Deploying this solution requires a number of steps:

  1. In your Azure Automation account, import the AzureRM.profile, AzureRM.AnalysisServices, AzureRM.KeyVault, and PackageManagement.
  2. Ensure the RunAs account is created and is a Contributor on the subscription (or at least the resource groups for Azure Key Vault, Azure SQL DW, Azure Analysis Services and Azure Blob Storage.)
  3. Create an Azure Key Vault and grant your ADF Managed Service Identity (MSI) permission to get secrets. (Azure Automation will grant its RunAs account permission to Azure Key Vault secrets.) Grant cube developers or other developers permissions to get secrets.
  4. Create a new secret called "dw-admin-password" and populate it with the SQL DW admin password.
  5. Create a new secret called "dw-AdfLoader-connectionstring" and populate it with a placeholder like the letter "x". The runbook will set this after key rotation runs the first time.
  6. Create a new secret called "dw-CubeReadOnly-password" and populate it with a placeholder like the letter "x". The runbook will set this after key rotation.
  7. Create a new secret called "storage-connection-string" and populate it with a placeholder like the letter "x". The runbook will set this after key rotation.
  8. Create a new SQL DW login called AdfLoader with db_owner permissions and then update the <YourSqlDwLoginUsedInAdf> token in the PowerShell script with its name.
  9. Create a new SQL DW login called CubeReadOnly with db_datareader permissions and then update the <YourSqlDwLoginForAzureAS> token in the PowerShell script with its name.
  10. Update the <YourSqlDwAdminUsername> token in the PowerShell script with the name of your SQL DW admin account.
  11. Create a new database scoped credential in Azure SQL DW called "credStorage" pointing at the Azure Blob Storage account. Create any additional Polybase objects like external data sources that reference that credential.
  12. Connect to Azure Analysis Services in SSMS and right click on the server node and choose Properties and on the Security tab. Click Add to add a new admin user. Search for the name of your Azure Automation Account in order to find the RunAs account and add this identity.
  13. Deploy your Azure Analysis Services model using the CubeReadOnly account.
  14. Create a new lsAzureKeyVault linked service in Azure Data Factory pointing to Azure Key Vault.
  15. Create a new linked service in Azure Data Factory pointing to Azure SQL DW but have it get the connection string from the "dw-AdfLoader-connectionstring" secret in lsAzureKeyVault.
  16. Create a new linked service in Azure Data Factory pointing to Azure Blob Storage but have it get the connection string from the "storage-connection-string" secret in lsAzureKeyVault.
  17. In the Azure Automation pane for the RotateKeys runbook click the Schedule button, setup a schedule such as every Sunday morning, then set the parameters as follows.

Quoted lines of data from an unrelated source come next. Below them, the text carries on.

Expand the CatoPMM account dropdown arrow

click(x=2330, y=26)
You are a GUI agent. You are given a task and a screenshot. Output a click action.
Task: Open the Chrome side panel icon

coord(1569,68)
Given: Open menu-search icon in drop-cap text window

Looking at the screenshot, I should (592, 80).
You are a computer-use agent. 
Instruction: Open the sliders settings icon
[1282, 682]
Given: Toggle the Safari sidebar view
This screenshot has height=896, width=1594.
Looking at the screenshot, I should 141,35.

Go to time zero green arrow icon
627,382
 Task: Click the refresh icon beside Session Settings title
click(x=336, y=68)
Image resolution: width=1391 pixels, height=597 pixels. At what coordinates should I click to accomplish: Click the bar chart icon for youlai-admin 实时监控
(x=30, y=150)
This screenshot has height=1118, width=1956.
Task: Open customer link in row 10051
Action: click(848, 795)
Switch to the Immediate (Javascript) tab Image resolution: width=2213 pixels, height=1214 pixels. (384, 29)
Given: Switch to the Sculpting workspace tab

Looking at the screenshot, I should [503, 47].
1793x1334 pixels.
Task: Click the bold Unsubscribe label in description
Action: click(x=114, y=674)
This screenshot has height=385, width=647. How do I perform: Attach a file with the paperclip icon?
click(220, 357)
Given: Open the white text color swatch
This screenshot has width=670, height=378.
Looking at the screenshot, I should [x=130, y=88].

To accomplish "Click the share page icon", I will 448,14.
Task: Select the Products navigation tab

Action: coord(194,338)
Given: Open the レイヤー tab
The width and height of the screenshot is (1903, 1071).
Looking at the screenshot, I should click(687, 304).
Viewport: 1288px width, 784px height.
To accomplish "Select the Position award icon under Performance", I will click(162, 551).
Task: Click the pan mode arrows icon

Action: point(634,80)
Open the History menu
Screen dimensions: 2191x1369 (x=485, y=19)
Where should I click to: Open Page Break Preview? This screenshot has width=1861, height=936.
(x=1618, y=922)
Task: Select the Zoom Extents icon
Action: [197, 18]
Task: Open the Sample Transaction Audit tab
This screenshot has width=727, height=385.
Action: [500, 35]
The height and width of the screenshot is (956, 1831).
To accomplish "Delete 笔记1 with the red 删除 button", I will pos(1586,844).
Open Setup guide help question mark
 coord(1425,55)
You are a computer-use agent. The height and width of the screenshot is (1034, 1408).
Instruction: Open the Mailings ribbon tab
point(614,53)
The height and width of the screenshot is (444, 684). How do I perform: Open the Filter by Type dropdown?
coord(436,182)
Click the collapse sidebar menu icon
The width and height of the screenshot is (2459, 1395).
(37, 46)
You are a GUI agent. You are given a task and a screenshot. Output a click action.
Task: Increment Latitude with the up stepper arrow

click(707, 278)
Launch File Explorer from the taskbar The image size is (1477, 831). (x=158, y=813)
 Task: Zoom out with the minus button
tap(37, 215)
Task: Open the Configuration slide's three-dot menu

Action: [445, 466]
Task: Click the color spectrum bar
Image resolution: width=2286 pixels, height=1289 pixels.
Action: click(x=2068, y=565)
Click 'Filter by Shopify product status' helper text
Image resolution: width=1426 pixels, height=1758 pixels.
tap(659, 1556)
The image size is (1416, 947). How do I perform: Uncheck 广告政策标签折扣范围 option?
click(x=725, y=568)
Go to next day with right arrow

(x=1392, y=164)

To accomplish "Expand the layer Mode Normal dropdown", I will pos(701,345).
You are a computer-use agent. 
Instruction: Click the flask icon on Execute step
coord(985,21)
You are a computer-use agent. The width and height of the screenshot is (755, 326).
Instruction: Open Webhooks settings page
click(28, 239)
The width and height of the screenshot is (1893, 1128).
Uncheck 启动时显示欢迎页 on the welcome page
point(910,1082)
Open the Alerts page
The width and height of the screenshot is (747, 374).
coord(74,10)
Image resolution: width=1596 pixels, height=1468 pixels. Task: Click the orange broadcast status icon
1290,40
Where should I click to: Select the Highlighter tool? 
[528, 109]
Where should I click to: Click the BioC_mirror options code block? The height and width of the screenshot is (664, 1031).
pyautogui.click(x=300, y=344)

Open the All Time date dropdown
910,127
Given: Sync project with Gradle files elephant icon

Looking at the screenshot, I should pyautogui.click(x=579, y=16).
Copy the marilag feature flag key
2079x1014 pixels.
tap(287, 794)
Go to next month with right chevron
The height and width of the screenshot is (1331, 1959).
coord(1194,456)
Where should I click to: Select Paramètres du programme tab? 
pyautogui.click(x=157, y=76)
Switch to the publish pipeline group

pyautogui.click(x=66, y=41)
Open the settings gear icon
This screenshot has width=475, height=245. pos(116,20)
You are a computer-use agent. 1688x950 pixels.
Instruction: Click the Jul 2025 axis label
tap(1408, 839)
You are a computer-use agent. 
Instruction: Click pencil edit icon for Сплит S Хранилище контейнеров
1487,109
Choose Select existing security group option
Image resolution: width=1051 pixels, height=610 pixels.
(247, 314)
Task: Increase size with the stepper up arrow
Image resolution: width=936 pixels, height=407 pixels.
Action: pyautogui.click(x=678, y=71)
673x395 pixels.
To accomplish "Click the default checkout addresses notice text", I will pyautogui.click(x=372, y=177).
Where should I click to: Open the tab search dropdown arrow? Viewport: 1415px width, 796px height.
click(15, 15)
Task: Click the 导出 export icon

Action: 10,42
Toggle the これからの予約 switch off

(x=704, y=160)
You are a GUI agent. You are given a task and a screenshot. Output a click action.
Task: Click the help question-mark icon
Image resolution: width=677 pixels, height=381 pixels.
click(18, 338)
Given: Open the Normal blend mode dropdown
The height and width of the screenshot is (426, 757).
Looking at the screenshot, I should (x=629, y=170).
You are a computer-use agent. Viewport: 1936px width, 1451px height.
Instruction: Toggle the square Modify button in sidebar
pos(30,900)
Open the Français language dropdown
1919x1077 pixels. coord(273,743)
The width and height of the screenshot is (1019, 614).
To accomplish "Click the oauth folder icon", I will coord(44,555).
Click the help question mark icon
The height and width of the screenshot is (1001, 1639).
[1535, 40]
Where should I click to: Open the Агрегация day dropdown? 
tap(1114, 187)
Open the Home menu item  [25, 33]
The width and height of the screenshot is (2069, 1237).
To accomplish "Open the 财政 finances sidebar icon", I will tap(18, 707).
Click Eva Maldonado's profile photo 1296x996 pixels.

The runbook has the following parameters:

  • StorageAccountName - The name of your storage account which will have its keys rotated, the new key updated in Azure SQL DW in the database scoped credential, and the key updated in the Azure Key Vault secret which Azure Automation uses.
  • StorageAccountResourceGroupName - The name of the resource group where your storage account lives.
  • VaultName - The name of your Azure Key Vault.
  • SqlDwServerName - The name of your Azure SQL DW server. This is not the full yourdwserver.database.windows.net server name. This is just the initial yourdwserver section.
  • SqlDwDatabaseName - The name of the DW database.
  • SqlDwResourceGroupName - The name of the resource group where your DW lives.
  • AzureASServer - The name of your Azure Analysis Services. This is not the full asazure:// URI. This is just the final section saying the name of your server.
  • AzureASResourceGroupName - The name of the resource group where your Azure Analysis Services lives.



Questions or Issues

Use the Issues tab to report bugs or post questions. Better yet, fix the problem yourself and propose changes...

Proposing Changes

Enhancements to code or documentation are welcome. Create a pull request.